Dia melangkah keluar dari air!
"Okay!!" cegahku agar dia tidak terus keluar dari air dalam keadaan polos begitu. Bisa berabe ntar. "Kamu disitu aja!" kataku dan mempersiapkan kamera.
Aku mengambil beberapa fotonya dalam pose-pose yang aku yakin bakal bikin para fans ceweknya ngiler. Sengaja menyembunyikan bagian vitalnya, namun juga memberinya pandangan sekilas yang pasti membuat mereka berteriak untuk meminta lebih. Dan sekali lagi, dengan tak rela harus kukatakan kalau kunyuk satu itu benar-benar model yang hebat. Ekspresinya tajam dan tepat.
Bahkan aku dibuat salut oleh foto yang tadi kuambil. Saat kulihat hasilnya, aku yakin pasti akan ada kehebohan besar saat gambar-gambar ini beredar.
"Kamu nggak renang?" tanya Jefrry yang tahu-tahu ada disebelahku. Aku berusaha untuk tidak melihatnya karena dia masih dalam keadaan polos. Kupusatkan saja perhatianku pada kamera dan hasil jepretanku.
"Males! Kamu udah selesai kan? Pakai bajumu. Kita naik! Ntar keburu gelap!" kataku tanpa mengalihkan mataku dari screen kamera.
Jeffry tak menjawab, tapi dia menjauh kearah letak bajunya yang aku taruh disebelah batu karang besar.
"Gimana? Bagus?" tanyanya dan mendekat kembali.
"Lumayan! Kayaknya aku punya bakat jadi photographer nih!" tukasku dan menyerahkan kamera itu padanya.
Sejenak dia melihat hasil-hasil jepretanku. "Ini sih object fotonya aja yang bagus. Foto amatiran gini emang bergantung pada object doang!"
"Narsis sinting!!" umpatku pelan dan menyambar kamera itu darinya. "Kamu nggak takut kalau nanti gambarmu ini bocor?" tanyaku dan mulai melangkah menaiki tangga.

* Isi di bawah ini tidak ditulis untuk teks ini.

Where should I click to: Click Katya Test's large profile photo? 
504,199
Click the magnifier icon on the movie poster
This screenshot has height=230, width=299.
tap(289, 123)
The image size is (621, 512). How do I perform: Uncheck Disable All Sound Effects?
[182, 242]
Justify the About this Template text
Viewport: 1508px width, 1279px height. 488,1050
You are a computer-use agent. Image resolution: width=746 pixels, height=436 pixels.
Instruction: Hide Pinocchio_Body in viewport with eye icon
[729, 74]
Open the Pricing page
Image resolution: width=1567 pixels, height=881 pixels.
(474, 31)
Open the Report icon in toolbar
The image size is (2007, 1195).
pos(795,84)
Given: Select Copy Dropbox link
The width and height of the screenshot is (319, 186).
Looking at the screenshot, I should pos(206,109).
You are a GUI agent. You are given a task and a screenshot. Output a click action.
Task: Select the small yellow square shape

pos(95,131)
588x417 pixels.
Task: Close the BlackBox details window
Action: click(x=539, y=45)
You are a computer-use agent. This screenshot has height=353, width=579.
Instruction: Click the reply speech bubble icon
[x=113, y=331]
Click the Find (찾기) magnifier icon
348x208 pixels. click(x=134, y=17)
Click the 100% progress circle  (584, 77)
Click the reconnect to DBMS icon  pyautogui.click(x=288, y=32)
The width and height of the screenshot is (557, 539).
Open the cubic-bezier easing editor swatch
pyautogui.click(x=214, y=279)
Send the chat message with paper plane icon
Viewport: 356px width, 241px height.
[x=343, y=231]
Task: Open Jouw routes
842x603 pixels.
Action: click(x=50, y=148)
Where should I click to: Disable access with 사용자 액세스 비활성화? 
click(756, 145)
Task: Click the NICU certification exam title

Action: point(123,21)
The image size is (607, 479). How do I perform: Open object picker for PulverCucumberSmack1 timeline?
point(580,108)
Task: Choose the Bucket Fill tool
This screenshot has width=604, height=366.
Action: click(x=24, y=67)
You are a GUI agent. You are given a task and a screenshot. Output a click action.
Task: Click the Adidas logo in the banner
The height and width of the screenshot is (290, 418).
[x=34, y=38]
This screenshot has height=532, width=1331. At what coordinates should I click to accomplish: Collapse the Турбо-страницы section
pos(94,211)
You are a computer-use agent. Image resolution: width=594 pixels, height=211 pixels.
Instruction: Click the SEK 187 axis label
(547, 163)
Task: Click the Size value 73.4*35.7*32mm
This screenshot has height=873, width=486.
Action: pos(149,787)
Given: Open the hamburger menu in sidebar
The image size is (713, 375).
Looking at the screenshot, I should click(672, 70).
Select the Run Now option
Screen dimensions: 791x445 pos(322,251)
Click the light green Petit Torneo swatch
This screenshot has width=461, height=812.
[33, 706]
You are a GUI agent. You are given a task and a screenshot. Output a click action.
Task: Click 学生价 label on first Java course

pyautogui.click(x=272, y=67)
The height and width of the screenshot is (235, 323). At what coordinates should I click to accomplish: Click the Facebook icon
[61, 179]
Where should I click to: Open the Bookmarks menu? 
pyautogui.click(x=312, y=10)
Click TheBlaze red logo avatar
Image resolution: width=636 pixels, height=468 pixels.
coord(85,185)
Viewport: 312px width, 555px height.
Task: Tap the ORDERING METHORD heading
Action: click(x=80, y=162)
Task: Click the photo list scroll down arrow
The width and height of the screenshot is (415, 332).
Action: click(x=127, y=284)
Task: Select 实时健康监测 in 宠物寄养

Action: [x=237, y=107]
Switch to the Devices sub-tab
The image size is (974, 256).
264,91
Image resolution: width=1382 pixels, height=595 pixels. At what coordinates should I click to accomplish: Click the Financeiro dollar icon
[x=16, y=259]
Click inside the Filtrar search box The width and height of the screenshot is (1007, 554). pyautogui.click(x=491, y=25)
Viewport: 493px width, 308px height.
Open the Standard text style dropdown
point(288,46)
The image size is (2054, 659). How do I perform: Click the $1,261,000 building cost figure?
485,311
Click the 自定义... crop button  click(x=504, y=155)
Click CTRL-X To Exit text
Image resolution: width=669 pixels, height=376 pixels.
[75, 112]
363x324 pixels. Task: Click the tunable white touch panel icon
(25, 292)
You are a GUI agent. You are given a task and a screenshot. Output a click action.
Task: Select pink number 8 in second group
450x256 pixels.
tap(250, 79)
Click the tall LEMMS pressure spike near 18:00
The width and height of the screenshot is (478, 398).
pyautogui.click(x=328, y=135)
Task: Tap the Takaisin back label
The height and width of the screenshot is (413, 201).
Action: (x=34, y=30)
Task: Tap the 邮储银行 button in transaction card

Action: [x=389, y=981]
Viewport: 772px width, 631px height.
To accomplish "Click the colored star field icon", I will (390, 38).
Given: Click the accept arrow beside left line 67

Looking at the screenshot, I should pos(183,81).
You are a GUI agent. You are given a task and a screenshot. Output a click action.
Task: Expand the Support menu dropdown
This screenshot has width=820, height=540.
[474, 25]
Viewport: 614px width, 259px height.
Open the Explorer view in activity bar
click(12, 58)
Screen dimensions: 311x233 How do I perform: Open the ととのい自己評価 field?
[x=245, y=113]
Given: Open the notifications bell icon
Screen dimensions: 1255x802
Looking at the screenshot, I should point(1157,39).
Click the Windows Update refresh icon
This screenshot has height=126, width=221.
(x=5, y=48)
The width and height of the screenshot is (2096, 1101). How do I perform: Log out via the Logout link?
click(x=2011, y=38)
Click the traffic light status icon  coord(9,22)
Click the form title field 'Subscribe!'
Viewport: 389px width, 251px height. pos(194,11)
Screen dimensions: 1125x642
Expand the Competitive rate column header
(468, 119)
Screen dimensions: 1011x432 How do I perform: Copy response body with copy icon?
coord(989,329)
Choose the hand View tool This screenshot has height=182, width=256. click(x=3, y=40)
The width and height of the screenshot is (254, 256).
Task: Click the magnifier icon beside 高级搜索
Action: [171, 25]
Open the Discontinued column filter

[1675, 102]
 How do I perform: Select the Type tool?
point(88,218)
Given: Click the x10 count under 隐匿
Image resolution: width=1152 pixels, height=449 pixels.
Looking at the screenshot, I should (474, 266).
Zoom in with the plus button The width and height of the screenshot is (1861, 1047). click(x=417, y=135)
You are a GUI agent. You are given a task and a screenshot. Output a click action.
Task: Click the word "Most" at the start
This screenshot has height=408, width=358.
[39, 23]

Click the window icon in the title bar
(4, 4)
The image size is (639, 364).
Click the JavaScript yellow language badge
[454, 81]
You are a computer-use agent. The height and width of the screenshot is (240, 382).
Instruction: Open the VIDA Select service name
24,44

"Kan sudah kubilang itu untuk koleksi pribadi!" tukasnya dan mengikutiku.
"Tapi kan bisa aja bocor!" ujarku ngeyel. "Luna ma Ariel aja bisa ketahuan!"
"Ya biarin! Toh gak frontal ini!" sahutnya cuek. "Kamu nggak mau foto juga?" tanyanya.
"Nggak! Dari tadi juga udah foto-fotoan," jawabku ketus.
"Duh!!! Nyolot amat sih?! Emang nggak bisa kamu ngomong dengan baik kalo ama aku ya?" tanya Jeffry heran.
"Lha kamu juga yang gak pernah bersikap bener!" sahutku dan terus melangkah cuek.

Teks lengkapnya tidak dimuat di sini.